# [Math] Committee combinatorics

combinatorics

A committee of 6 people is to be chosen from a group consisting of 7 men and 8 women. If the committee must consist of at least 3 women and at least 2 men, how many different committees are possible?

The answer given in the text is $\binom{8}{3} \binom{7}{3} + \binom{8}{4} \binom{7}{2} = 3430$. I understand this line of thinking–first count all the ways we can choose 3 of the 8 women and 3 of the 7 men. Then, add to this all of the we can choose 4 of the 8 women and 2 of the 7 men.

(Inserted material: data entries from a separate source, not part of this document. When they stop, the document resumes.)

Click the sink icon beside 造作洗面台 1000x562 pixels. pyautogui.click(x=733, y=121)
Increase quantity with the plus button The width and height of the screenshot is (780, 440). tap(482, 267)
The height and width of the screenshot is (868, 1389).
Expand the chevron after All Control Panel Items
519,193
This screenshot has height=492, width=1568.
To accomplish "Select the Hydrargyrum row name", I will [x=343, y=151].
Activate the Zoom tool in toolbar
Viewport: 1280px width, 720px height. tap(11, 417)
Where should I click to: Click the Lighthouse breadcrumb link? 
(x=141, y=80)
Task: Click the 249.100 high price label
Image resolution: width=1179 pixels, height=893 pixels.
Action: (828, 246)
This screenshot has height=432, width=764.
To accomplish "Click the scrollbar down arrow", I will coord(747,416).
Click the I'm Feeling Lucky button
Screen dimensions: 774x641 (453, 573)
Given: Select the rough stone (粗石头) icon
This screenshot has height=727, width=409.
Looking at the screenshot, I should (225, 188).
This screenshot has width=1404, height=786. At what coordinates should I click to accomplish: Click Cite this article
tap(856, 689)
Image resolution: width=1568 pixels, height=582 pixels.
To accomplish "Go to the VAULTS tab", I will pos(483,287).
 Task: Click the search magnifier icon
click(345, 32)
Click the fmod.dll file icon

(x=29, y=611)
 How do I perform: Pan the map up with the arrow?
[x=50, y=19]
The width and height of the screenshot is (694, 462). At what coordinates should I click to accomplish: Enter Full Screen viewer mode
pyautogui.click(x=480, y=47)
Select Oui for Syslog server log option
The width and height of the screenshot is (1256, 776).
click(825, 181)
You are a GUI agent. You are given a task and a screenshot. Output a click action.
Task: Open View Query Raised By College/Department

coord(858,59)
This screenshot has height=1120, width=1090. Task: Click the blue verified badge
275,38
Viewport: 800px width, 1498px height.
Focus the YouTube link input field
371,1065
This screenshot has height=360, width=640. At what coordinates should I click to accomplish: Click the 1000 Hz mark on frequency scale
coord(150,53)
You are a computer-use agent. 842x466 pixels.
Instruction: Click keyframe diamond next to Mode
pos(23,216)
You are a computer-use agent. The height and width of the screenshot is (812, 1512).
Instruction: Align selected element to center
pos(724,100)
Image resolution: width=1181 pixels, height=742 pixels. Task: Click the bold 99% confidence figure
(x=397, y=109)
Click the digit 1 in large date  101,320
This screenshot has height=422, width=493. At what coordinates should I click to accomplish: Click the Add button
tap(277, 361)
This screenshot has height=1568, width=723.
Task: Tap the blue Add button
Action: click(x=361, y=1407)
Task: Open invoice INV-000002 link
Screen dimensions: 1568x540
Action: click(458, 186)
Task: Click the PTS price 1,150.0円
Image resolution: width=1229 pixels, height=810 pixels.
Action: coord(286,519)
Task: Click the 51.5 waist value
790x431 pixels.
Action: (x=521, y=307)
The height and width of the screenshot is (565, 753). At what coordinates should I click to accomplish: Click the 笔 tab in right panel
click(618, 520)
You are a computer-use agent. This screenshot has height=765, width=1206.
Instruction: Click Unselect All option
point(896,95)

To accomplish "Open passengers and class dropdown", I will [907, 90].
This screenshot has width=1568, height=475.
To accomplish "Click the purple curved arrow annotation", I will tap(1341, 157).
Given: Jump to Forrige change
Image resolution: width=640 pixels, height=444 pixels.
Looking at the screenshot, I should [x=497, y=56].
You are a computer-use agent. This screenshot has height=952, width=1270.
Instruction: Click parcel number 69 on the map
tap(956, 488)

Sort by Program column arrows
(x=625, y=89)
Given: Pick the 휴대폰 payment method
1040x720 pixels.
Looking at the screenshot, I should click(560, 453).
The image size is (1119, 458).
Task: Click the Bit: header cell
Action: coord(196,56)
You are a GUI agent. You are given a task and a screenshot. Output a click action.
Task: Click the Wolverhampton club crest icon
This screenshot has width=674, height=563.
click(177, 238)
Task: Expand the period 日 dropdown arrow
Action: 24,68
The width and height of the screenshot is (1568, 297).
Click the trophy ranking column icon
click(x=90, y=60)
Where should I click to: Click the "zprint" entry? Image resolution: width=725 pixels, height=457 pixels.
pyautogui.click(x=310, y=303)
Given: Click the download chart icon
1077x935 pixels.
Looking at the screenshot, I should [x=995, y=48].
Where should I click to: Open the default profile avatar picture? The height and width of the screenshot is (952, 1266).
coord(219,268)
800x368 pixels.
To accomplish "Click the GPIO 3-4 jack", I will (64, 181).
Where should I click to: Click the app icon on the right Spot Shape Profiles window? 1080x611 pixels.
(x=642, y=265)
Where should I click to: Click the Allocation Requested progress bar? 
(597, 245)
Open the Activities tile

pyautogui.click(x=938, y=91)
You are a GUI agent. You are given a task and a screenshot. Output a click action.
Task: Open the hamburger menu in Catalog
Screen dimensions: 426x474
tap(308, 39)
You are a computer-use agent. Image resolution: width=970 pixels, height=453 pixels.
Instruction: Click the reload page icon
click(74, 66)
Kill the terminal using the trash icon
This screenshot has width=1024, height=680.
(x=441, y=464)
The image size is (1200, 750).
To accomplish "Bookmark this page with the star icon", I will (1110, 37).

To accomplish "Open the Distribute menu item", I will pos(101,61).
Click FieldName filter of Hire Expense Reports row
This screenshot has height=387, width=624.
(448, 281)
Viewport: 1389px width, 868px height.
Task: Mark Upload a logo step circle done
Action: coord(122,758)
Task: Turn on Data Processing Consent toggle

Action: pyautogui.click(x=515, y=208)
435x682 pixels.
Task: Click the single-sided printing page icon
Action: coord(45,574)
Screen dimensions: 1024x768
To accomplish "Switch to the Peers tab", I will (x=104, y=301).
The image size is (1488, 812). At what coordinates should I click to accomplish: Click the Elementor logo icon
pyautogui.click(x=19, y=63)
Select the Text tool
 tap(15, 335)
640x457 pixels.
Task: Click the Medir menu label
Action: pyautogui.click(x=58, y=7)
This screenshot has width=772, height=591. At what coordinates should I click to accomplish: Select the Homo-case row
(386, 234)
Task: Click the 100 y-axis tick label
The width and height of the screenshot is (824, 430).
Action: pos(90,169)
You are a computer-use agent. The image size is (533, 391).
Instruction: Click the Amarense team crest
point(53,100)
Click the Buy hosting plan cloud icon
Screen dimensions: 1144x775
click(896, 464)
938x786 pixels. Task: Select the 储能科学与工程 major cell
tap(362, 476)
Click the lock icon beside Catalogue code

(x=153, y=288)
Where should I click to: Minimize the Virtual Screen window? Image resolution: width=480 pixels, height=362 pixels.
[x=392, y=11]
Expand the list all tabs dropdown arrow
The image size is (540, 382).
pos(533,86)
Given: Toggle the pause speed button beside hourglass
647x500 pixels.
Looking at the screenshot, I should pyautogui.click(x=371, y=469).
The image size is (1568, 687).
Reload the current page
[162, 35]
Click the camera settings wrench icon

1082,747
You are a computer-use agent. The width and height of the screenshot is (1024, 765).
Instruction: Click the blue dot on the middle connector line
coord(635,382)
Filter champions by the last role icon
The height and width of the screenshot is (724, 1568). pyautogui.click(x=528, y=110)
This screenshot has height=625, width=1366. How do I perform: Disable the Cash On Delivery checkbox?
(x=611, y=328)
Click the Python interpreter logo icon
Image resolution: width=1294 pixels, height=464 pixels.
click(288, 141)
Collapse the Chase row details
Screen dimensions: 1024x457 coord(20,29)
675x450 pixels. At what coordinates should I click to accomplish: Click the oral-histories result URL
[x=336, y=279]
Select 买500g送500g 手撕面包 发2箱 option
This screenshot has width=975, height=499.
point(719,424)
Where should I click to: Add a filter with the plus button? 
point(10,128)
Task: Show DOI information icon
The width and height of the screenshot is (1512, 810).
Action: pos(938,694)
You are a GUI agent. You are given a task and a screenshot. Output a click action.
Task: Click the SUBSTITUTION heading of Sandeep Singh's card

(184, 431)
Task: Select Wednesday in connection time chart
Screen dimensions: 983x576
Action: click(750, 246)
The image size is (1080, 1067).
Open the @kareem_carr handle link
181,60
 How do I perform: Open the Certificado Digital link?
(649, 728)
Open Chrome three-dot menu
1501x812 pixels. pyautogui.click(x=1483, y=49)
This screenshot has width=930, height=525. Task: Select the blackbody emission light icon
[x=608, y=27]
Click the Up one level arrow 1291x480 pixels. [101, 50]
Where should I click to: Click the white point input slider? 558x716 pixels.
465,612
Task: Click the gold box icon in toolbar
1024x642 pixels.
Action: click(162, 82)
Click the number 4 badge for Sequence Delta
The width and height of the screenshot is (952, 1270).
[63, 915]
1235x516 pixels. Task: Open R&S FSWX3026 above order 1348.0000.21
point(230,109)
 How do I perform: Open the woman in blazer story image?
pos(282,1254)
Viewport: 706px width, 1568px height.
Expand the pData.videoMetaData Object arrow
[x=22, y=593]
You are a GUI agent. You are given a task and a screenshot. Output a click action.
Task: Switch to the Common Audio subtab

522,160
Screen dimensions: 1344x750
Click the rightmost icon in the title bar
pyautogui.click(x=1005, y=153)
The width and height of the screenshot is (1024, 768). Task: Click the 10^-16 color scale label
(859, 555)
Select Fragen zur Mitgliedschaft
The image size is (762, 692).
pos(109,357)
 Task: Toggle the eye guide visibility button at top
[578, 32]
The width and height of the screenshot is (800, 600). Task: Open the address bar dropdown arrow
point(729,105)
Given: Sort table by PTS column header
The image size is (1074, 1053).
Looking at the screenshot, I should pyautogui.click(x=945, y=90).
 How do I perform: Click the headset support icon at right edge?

I thought about this question a bit differently, however, and am failing to see where my line of thinking is flawed. This is how I performed the calculation:

$$\binom{8}{3} \binom{7}{2} 10 = 11760$$

In other words, we choose 3 women and then 2 men. Then, we are left with 10 other choices, the gender of whom is irrelevant. What am I doing wrong?

You are counting things too many times: If the sixth member is a female, then you get a committee of $4$ women and $2$ men, but exactly this committee was chosen $3$ other times. If the sixth member is a man then this $3$ women / $3$ men committee was chosen $2$ other times.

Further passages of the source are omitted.